Con la muerte de Guillermo Cano, director de El Espectador, a manos de Escobar y su entramado criminal, se dio paso a un periodismo temeroso, y aunque ya lo era desde antes de su muerte, a mi modo de ver significó que escudriñar en los huecos de los innombrables era el suicidio y la muerte anunciada para cualquier periodista. Por más que se intentó evitar esta muerte, finalmente llegó aquel diciembre de 1986, paralizando a toda la prensa y a todos los colombianos que creían fervientemente en el poder revolucionario del periodismo. De hecho, según cifras de la FLIP (Fundación para la Libertad de Prensa), en Colombia, desde 1938 hasta 2021, han sido asesinados ciento sesenta y dos periodistas por razones de su oficio. Una cifra escalofriante e increíblemente dolorosa, pero que deja al descubierto quién tiene más miedo.
Los que queremos dedicarnos a un periodismo real, alejado de los poderosos y sus beneplácitos súbditos “periodistas”, sabemos la valentía que debemos poseer. Dejar la complacencia a un lado para cuestionar lo establecido y para decirles a los poderosos en la cara que los mayores veedores no se encuentran dentro de los órganos de control, que ellos mismos colocan en esos puestos, en realidad están afuera, preguntándose, investigando y revelando al resto de los colombianos lo que tanto intentan tapar y esconder. De lo contrario, me atrevería a afirmar, aunque resulte un poco osado de mi parte, que lo demás como la sumisión, la correspondencia y la falta de interés hacia una realidad inocultable del país se aleja por completo de lo que significa el periodismo real.
Quienes dedican su vida a este oficio pueden parecer utópicos, buscan un país y una sociedad más justa, lejos del pasado genocida colombiano que está repleto de manos ensangrentadas, pero es que resulta una característica intrínseca del periodismo. Incluso, como lo narra Carlos Correa y Marco Antonio Mejía en su libro Las llaves del periódico, el director Guillermo Cano llevó hasta su muerte las ganas de luchar, sin máscara y sin una inmortalidad, únicamente siendo periodista. Por eso minutos antes de morir y sin saberlo, escribió “Así como hay fenómenos que compulsan al desaliento y la desesperanza, no vacilo un instante en señalar que el talante colombiano será capaz de avanzar hacia una sociedad más igualitaria, más justa, más honesta y próspera”
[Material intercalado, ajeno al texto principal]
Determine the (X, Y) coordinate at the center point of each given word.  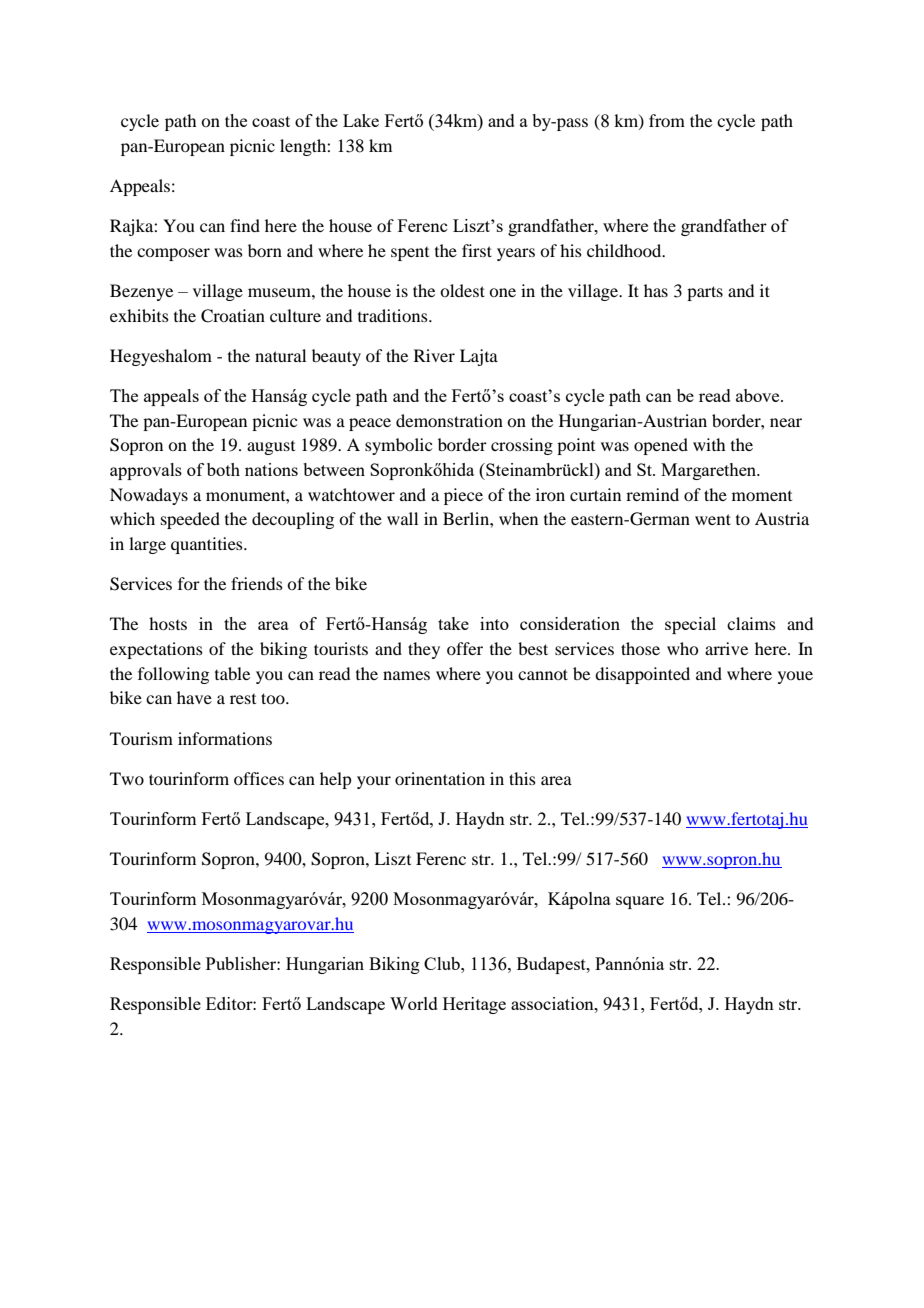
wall (402, 518)
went (713, 519)
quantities (208, 545)
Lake (361, 120)
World (414, 1003)
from (667, 120)
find (245, 225)
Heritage (474, 1005)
Los poderosos se acostumbraron a las amenazas y la sangre para silenciar las bocas, pero los periodistas respondieron y continuarán respondiendo. He cuestionado miles veces esta labor y debo reconocer que cuando el panorama parece turbio, me repito a mí misma que ya no quiero ser periodista, que en Colombia a los periodistas los matan y que nadie asume una responsabilidad verdadera por estas muertes. Pero al final acabo convenciéndome de que, aunque en el trayecto los periodistas tengamos que tomar de la mano el miedo y caminar con él, las causas que perseguimos son aún mayores. Pero, sobre todo, la realidad es que quienes deben temer son ellos, puesto que ni siquiera con la muerte de nuestros colegas, las verdades, que por años esconden para no dejarlas gritar, dejan de ser eso, verdades.